# [Problem details]
Enter the rows below as a numbered list, leaving out any blank lines, but only the span that begins with the line containing "Move element down" and ends with the line containing "(x=26, y=36)", with both of those lines included.

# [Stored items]
--- --- ---
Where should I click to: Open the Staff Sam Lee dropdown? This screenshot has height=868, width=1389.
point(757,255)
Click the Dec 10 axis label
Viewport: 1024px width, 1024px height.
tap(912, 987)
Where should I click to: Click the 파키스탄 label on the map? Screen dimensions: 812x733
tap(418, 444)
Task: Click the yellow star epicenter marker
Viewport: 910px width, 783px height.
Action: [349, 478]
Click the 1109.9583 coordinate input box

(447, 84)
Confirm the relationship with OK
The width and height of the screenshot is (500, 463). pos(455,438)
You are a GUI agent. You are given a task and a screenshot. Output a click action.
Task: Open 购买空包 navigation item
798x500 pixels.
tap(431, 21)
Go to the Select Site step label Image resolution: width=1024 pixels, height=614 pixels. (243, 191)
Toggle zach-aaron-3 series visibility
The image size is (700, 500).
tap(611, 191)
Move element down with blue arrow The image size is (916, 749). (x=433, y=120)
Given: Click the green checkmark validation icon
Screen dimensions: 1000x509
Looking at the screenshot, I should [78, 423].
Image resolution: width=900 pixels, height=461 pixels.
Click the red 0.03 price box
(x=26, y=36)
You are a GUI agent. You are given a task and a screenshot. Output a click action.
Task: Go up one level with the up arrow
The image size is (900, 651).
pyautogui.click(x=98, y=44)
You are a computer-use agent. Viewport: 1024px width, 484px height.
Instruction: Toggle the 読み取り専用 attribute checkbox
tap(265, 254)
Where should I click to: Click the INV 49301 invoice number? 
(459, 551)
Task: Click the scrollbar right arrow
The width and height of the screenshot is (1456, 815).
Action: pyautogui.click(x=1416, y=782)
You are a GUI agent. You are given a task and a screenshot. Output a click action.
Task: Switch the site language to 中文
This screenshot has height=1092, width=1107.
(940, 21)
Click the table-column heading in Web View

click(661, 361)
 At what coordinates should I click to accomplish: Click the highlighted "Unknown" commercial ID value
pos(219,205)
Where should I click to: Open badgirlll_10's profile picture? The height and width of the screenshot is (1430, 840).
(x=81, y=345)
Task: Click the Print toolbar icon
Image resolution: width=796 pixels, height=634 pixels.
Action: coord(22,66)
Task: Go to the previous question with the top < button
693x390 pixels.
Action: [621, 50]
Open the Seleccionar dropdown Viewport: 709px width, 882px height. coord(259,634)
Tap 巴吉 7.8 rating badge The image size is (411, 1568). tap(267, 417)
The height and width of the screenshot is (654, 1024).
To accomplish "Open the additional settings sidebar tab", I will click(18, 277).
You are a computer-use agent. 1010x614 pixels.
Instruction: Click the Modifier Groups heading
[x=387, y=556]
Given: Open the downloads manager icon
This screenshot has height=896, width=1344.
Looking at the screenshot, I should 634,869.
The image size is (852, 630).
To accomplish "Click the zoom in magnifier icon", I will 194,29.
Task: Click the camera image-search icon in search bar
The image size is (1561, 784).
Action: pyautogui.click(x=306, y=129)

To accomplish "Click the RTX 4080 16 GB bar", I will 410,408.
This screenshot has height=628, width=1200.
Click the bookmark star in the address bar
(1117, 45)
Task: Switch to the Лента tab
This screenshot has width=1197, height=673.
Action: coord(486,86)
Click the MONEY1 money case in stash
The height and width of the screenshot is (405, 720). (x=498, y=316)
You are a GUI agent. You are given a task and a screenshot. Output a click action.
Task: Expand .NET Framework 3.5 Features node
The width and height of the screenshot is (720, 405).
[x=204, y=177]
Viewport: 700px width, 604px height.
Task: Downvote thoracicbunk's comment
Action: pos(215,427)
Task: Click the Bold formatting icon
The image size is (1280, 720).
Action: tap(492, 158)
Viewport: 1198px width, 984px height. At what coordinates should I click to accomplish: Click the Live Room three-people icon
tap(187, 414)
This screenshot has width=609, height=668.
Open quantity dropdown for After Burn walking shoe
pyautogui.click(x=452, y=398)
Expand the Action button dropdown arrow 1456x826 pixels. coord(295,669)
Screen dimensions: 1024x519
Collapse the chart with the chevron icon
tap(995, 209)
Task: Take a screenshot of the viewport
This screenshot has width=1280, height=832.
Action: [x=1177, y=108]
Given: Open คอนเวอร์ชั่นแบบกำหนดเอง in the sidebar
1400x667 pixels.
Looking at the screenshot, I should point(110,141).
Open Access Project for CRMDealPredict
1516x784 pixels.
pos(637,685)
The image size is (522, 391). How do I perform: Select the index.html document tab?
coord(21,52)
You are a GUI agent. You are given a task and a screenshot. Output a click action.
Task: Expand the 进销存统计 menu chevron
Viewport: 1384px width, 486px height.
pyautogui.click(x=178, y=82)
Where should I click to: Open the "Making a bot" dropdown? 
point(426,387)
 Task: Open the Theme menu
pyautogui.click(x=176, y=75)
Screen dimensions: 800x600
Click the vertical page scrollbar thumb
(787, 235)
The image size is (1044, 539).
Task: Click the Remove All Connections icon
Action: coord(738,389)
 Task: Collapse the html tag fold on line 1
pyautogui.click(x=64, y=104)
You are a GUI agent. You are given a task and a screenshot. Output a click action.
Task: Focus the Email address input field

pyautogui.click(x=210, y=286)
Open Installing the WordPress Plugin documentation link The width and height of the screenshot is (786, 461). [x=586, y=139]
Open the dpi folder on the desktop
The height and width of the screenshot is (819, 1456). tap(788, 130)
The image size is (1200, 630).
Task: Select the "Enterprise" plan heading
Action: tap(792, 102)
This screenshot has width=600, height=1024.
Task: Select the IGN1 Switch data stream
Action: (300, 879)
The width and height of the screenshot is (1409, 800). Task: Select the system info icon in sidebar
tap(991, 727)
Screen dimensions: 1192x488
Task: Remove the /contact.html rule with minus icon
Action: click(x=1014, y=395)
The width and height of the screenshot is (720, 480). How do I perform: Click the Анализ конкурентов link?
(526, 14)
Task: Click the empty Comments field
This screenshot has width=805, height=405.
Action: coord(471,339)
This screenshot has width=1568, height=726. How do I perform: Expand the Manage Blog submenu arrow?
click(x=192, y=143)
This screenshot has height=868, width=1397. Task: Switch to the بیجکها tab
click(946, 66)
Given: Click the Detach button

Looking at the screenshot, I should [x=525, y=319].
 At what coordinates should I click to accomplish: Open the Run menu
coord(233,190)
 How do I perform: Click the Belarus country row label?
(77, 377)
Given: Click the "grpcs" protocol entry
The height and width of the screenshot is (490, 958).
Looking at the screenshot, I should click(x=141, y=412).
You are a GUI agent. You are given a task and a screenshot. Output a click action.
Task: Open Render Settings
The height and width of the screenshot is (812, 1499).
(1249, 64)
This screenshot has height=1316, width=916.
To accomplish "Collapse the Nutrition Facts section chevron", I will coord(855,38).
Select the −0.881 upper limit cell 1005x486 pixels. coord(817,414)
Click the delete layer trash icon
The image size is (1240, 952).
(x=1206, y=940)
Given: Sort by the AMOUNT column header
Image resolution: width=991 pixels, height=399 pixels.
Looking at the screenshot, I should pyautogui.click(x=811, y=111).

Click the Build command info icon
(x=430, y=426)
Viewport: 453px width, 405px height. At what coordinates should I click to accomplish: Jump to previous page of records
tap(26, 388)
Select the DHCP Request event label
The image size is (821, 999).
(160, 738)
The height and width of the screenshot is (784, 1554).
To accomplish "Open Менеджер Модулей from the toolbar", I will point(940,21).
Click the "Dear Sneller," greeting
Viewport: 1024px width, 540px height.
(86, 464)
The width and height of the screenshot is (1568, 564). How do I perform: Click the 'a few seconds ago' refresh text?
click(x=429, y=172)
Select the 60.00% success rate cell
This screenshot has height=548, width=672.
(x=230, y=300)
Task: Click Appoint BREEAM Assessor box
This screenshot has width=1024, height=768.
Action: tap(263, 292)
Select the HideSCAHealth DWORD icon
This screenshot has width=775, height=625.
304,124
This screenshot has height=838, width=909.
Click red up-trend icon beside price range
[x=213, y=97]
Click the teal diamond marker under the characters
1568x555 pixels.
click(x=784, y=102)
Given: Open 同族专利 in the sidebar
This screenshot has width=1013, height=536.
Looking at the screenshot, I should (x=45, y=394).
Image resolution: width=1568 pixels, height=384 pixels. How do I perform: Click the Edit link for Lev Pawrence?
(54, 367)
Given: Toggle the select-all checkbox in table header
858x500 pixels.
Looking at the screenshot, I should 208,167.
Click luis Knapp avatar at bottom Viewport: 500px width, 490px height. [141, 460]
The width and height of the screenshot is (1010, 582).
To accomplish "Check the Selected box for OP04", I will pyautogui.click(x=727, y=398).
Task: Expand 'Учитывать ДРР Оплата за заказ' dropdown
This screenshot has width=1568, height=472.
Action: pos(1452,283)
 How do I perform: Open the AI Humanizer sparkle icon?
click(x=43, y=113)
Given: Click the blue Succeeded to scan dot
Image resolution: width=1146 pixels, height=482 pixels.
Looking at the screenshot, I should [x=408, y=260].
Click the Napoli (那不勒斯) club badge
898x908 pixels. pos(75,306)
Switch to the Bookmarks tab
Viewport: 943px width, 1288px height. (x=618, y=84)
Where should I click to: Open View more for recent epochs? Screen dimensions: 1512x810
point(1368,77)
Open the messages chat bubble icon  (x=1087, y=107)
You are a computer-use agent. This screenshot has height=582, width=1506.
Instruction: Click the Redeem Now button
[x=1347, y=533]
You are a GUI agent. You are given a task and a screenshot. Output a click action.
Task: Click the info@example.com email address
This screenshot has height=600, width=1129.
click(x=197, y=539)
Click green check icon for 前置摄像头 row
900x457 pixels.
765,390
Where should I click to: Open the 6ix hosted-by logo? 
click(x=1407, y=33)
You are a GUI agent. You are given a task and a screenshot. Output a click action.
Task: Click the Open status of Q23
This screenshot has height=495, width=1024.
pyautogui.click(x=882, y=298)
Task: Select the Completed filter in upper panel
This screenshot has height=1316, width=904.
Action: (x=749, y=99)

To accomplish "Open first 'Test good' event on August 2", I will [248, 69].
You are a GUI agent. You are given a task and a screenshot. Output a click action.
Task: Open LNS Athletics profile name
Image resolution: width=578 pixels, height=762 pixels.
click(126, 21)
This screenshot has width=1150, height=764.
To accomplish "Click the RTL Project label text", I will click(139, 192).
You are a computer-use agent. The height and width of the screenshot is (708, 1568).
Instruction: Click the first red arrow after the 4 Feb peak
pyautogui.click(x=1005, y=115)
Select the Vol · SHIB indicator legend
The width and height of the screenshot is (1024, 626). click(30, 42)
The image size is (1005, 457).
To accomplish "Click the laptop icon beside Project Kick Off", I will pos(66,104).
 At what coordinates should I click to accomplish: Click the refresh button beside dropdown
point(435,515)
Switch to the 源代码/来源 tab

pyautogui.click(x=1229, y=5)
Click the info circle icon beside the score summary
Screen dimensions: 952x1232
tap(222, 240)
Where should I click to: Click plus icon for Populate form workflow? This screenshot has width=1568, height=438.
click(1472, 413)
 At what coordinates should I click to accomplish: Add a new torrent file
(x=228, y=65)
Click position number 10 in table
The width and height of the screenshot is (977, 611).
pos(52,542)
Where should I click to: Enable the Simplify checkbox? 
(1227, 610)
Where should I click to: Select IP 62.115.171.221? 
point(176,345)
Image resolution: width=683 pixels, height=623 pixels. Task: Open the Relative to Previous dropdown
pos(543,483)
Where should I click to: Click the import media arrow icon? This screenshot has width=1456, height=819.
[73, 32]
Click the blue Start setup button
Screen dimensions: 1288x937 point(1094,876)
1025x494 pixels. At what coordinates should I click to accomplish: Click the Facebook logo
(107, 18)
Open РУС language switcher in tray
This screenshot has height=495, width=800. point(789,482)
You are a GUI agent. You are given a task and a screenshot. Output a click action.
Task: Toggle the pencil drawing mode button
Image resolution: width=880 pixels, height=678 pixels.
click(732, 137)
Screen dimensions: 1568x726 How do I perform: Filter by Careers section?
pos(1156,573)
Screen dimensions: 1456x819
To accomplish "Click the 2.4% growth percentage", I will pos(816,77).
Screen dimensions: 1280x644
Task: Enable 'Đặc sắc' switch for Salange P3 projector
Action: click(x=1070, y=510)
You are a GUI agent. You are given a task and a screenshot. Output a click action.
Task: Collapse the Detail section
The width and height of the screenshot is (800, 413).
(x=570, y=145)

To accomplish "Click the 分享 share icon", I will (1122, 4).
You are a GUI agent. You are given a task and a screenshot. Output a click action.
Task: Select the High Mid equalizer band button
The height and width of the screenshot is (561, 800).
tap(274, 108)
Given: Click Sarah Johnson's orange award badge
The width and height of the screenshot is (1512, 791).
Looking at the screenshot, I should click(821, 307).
--- --- ---
# [Correct output]
1. Move element down with blue arrow The image size is (916, 749). (x=433, y=120)
2. Given: Click the green checkmark validation icon
3. Screen dimensions: 1000x509
4. Looking at the screenshot, I should [78, 423].
5. Image resolution: width=900 pixels, height=461 pixels.
6. Click the red 0.03 price box
7. (x=26, y=36)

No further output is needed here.